Edição Teresa Sobral Cunha - Usa Teresa Sobral Cunha(578)

Para mim, se considero, pestes, tormentas


Para mim, se considero, pestes, tormentas, guerras são produtos da mesma força cega, operando uma vez através de micróbios inconscientes, outra vez através de raios e águas inconscientes, outra vez através de homens inconscientes. Um terramoto e um massacre não têm para mim diferença senão a que há entre assassinar com uma faca e assassinar com um punhal. O monstro imanente nas coisas tanto se serve — para o seu bem ou o seu mal, que, ao que parece, lhe são indiferentes — da deslocação de um pedregulho na altura ou da deslocação do ciúme ou da cobiça num coração. O pedregulho cai, e mata um homem; a cobiça ou o ciúme armam um braço, e o braço mata um homem. Assim é o mundo, monturo de forças instintivas, que todavia brilha ao sol com tons palhetados de ouro claro e escuro.

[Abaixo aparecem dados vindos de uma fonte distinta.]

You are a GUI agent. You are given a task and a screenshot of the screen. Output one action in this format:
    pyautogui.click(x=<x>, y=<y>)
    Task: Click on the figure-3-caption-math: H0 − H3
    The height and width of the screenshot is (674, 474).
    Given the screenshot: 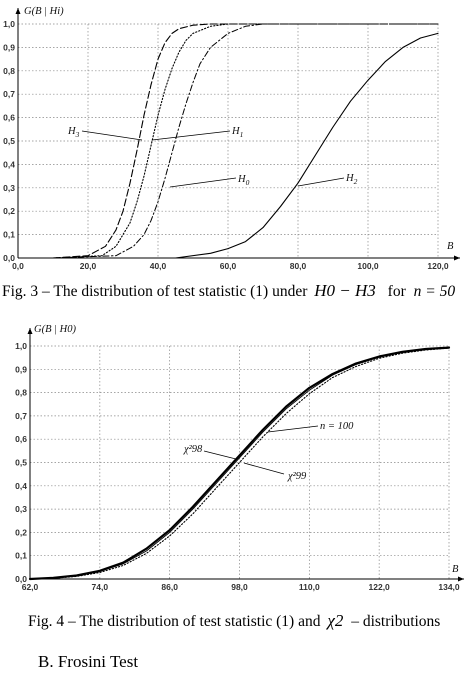 What is the action you would take?
    pyautogui.click(x=345, y=290)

Para fazer face à brutalidade de indiferença, que constitui o fundo visível das coisas, descobriram os místicos que o melhor era repudiar. Negar o mundo, virar-se dele como de um pântano a cuja beira nos encontrássemos.

Negar como o Buda, negando-lhe a realidade absoluta; negar como o Christo, negando-lhe a realidade relativa; negar (...)

Não pedi à vida senão que ela me não pedisse nada.

À porta da cabana que não tive sentei-me ao sol que nunca houve, e gozei a velhice futura com o prazer de a não ter ainda. Não ter morrido ainda basta para os pobres da vida, e ter ainda a esperança para (...) contente com o sonho só quando não estou sonhando, contente com o mundo só quando sonho longe dele. Pêndulo oscilante, sempre movendo-se para não chegar, indo só para voltar, preso eternamente à dupla fatalidade de um centro e de um movimento inútil.